Autonomy of edge nodes

Edge caching, health checks, service endpoints, and traffic analysis are optimized. Edge traffic autonomy is enhanced. Access from edge applications to kube-apiserver in InCluster mode is enhanced. The following section describes the improvements:

  • Traffic topology of Services at the edge is supported by edge-hub and is no longer dependent on Kubernetes feature gates.
  • The endpoint of a Service at the edge is automatically changed by edge-hub to the public endpoint of kube-apiserver of the cluster. This allows applications at the edge to access the cluster in InCluster mode.
  • CustomResourceDefinitions (CRDs) can be cached by edge-hub. For example, the nodenetworkconfigurations CRD can be cached. This CRD is used to store network information for Flannel.
  • Health checks in the cloud are improved by edge-hub. During health checks, Lease heartbeats instead of healthz requests are sent.
  • Port 10261 and port 10267 are listened on by edge-hub. Port 10261 is used to forward requests. Port 10267 is used to handle local requests sent to edge-hub, such as liveness probes, metrics, and pprof that are sent to edge-hub.
  • The node_edge_hub_proxy_traffic_collector metric is supported by edge-hub. This metric shows the traffic generated when components of edge nodes such as kubelet and kube-proxy access Kubernetes resources, such as pods and Deployments.

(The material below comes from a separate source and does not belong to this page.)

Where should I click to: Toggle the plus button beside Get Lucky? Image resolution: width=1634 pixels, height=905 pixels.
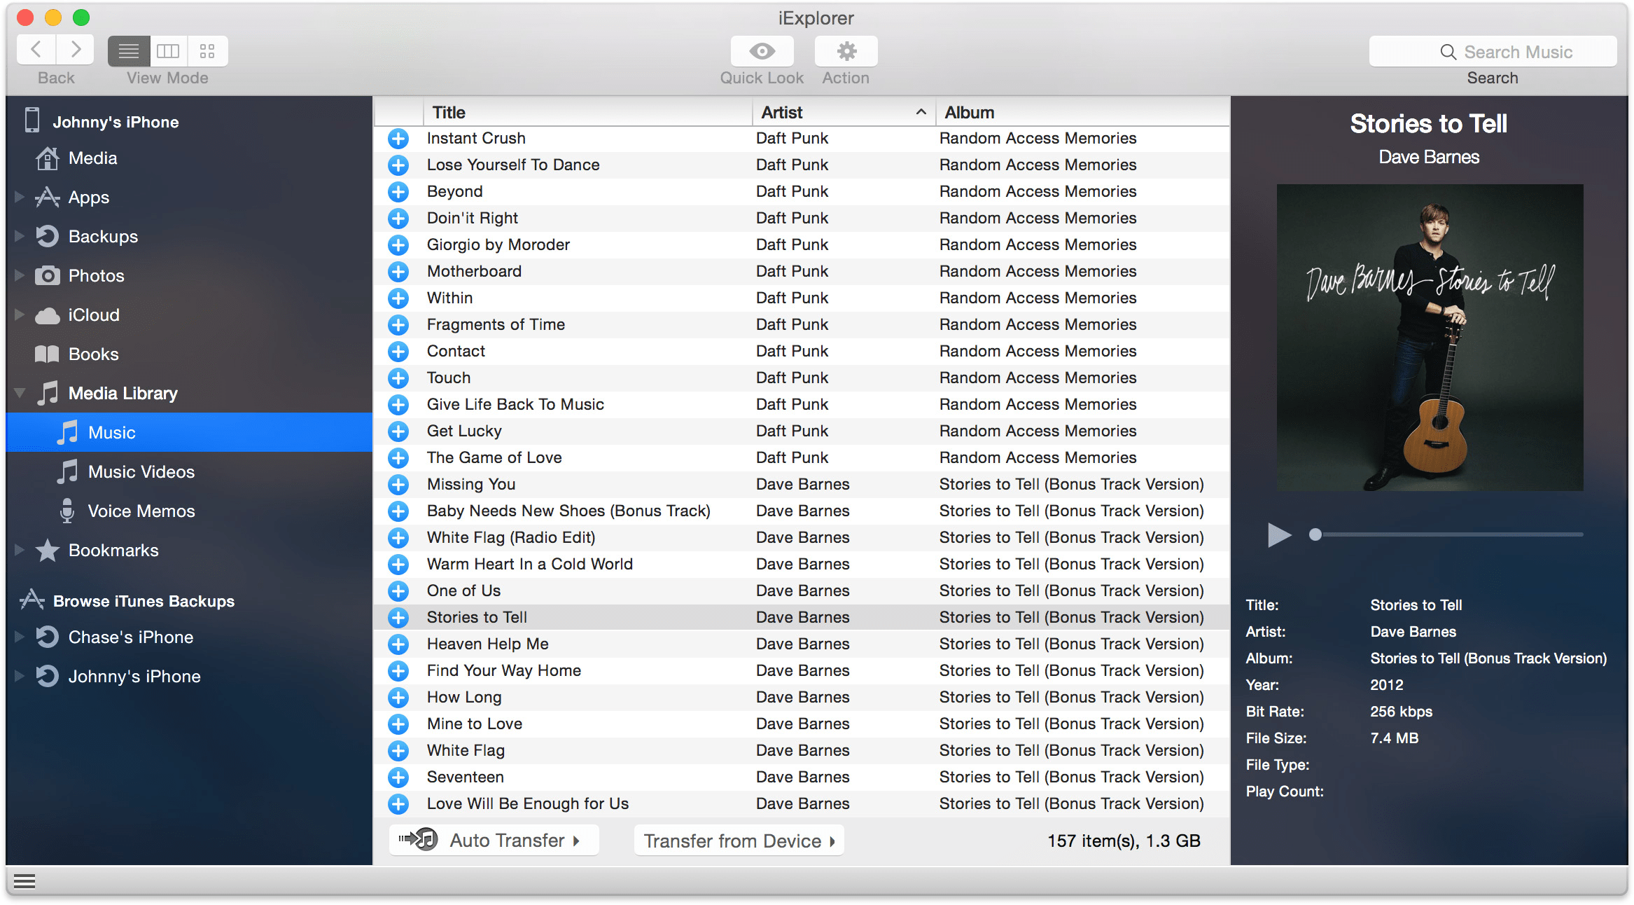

Cell-based management at the edge

The Patch field is supported in cell-based management (based on the UnitedDeployment controller) at the edge. This field allows you to customize the configurations of each node pool. For example, you want to deploy nodes in different node pools in a deployment cell by using different local image repositories. In this case, you can specify an image address for each node pool by using the Patch field.

Add edge nodes to a cluster

Nodes that run the Ubuntu 20.04 operating system can be added to edge Kubernetes clusters.

Edge network

  • The cloud-edge network built by using Flannel is optimized. List operations and watch operations are no longer performed on nodes. Instead, list operations and watch operations are performed on related CRDs. This reduces the traffic generated by these operations.
  • Annotations about traffic management at the edge
    • The following table describes the keys of annotations supported by Kubernetes 1.16 for traffic management at the edge.
      Annotation Key Annotation Value Description
      openyurt.io/topologyKeys kubernetes.io/hostname Specifies that the Service can be accessed by only the node on which the Service is deployed.
      openyurt.io/topologyKeys kubernetes.io/zone Specifies that the Service can be accessed by only the nodes in the node pool where the Service is deployed.
      None None Specifies that access to the Service is unlimited.
    • In Kubernetes 1.18, the valid values of openyout.io/topologyKeys are modified. Valid values: kubernetes.io/zone and openyurt.io/nodepool. These values specify that the Service can be accessed by only nodes in the node pool where the Service is deployed. We recommend that you set the value to openyurt.io/nodepool.